BEGIN

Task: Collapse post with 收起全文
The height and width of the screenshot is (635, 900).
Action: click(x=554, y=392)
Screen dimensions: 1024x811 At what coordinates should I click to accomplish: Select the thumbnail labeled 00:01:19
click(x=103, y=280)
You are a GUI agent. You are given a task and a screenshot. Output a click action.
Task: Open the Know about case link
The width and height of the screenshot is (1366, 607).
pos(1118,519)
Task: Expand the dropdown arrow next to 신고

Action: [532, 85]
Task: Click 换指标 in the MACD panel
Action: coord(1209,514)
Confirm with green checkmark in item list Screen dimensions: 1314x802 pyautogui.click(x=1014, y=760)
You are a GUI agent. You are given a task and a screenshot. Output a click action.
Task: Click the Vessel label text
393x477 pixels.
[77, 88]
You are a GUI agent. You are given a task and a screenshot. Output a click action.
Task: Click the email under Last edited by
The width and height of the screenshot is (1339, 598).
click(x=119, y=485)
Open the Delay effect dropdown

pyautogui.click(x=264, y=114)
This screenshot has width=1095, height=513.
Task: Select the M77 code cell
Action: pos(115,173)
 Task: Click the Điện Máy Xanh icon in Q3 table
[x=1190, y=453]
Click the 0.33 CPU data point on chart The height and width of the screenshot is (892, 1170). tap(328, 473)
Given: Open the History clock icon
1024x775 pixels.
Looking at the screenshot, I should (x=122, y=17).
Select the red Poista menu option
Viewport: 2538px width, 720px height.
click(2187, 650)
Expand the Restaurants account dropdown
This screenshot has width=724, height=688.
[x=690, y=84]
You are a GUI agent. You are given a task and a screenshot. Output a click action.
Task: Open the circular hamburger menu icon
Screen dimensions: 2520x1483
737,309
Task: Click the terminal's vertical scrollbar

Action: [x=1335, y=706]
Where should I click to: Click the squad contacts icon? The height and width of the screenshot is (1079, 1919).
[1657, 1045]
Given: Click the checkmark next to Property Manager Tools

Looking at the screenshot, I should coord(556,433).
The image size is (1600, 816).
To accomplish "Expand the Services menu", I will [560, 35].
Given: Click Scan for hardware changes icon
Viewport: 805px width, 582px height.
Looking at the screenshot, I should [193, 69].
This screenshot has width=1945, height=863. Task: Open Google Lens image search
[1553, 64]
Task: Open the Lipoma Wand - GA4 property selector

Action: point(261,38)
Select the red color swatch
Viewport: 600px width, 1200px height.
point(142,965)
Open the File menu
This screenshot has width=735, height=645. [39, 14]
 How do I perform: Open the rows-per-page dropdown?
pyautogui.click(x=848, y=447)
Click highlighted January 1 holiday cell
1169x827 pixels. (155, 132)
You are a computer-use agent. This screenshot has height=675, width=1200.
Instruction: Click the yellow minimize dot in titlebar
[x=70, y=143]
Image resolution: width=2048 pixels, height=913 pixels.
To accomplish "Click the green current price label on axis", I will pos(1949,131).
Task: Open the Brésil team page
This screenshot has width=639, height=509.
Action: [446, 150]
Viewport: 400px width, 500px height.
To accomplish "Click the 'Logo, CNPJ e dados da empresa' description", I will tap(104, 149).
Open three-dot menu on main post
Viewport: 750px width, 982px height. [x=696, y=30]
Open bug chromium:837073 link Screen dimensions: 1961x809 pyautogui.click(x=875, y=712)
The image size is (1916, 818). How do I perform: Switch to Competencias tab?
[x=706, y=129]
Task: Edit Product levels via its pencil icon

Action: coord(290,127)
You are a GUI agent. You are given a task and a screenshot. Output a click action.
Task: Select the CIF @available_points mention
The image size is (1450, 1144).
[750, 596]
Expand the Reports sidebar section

END

Problem requirements —
Return all the data above once more, precisely as given.

Written answer —
Task: Collapse post with 收起全文
The height and width of the screenshot is (635, 900).
Action: click(x=554, y=392)
Screen dimensions: 1024x811 At what coordinates should I click to accomplish: Select the thumbnail labeled 00:01:19
click(x=103, y=280)
You are a GUI agent. You are given a task and a screenshot. Output a click action.
Task: Open the Know about case link
The width and height of the screenshot is (1366, 607).
pos(1118,519)
Task: Expand the dropdown arrow next to 신고

Action: [532, 85]
Task: Click 换指标 in the MACD panel
Action: coord(1209,514)
Confirm with green checkmark in item list Screen dimensions: 1314x802 pyautogui.click(x=1014, y=760)
You are a GUI agent. You are given a task and a screenshot. Output a click action.
Task: Click the Vessel label text
393x477 pixels.
[77, 88]
You are a GUI agent. You are given a task and a screenshot. Output a click action.
Task: Click the email under Last edited by
The width and height of the screenshot is (1339, 598).
click(x=119, y=485)
Open the Delay effect dropdown

pyautogui.click(x=264, y=114)
This screenshot has width=1095, height=513.
Task: Select the M77 code cell
Action: pos(115,173)
 Task: Click the Điện Máy Xanh icon in Q3 table
[x=1190, y=453]
Click the 0.33 CPU data point on chart The height and width of the screenshot is (892, 1170). tap(328, 473)
Given: Open the History clock icon
1024x775 pixels.
Looking at the screenshot, I should (x=122, y=17).
Select the red Poista menu option
Viewport: 2538px width, 720px height.
click(2187, 650)
Expand the Restaurants account dropdown
This screenshot has width=724, height=688.
[x=690, y=84]
You are a GUI agent. You are given a task and a screenshot. Output a click action.
Task: Open the circular hamburger menu icon
Screen dimensions: 2520x1483
737,309
Task: Click the terminal's vertical scrollbar

Action: [x=1335, y=706]
Where should I click to: Click the squad contacts icon? The height and width of the screenshot is (1079, 1919).
[1657, 1045]
Given: Click the checkmark next to Property Manager Tools

Looking at the screenshot, I should coord(556,433).
The image size is (1600, 816).
To accomplish "Expand the Services menu", I will [560, 35].
Given: Click Scan for hardware changes icon
Viewport: 805px width, 582px height.
Looking at the screenshot, I should [193, 69].
This screenshot has width=1945, height=863. Task: Open Google Lens image search
[1553, 64]
Task: Open the Lipoma Wand - GA4 property selector

Action: point(261,38)
Select the red color swatch
Viewport: 600px width, 1200px height.
point(142,965)
Open the File menu
This screenshot has width=735, height=645. [39, 14]
 How do I perform: Open the rows-per-page dropdown?
pyautogui.click(x=848, y=447)
Click highlighted January 1 holiday cell
1169x827 pixels. (155, 132)
You are a computer-use agent. This screenshot has height=675, width=1200.
Instruction: Click the yellow minimize dot in titlebar
[x=70, y=143]
Image resolution: width=2048 pixels, height=913 pixels.
To accomplish "Click the green current price label on axis", I will pos(1949,131).
Task: Open the Brésil team page
This screenshot has width=639, height=509.
Action: [446, 150]
Viewport: 400px width, 500px height.
To accomplish "Click the 'Logo, CNPJ e dados da empresa' description", I will tap(104, 149).
Open three-dot menu on main post
Viewport: 750px width, 982px height. [x=696, y=30]
Open bug chromium:837073 link Screen dimensions: 1961x809 pyautogui.click(x=875, y=712)
The image size is (1916, 818). How do I perform: Switch to Competencias tab?
[x=706, y=129]
Task: Edit Product levels via its pencil icon

Action: coord(290,127)
You are a GUI agent. You are given a task and a screenshot. Output a click action.
Task: Select the CIF @available_points mention
The image size is (1450, 1144).
[750, 596]
Expand the Reports sidebar section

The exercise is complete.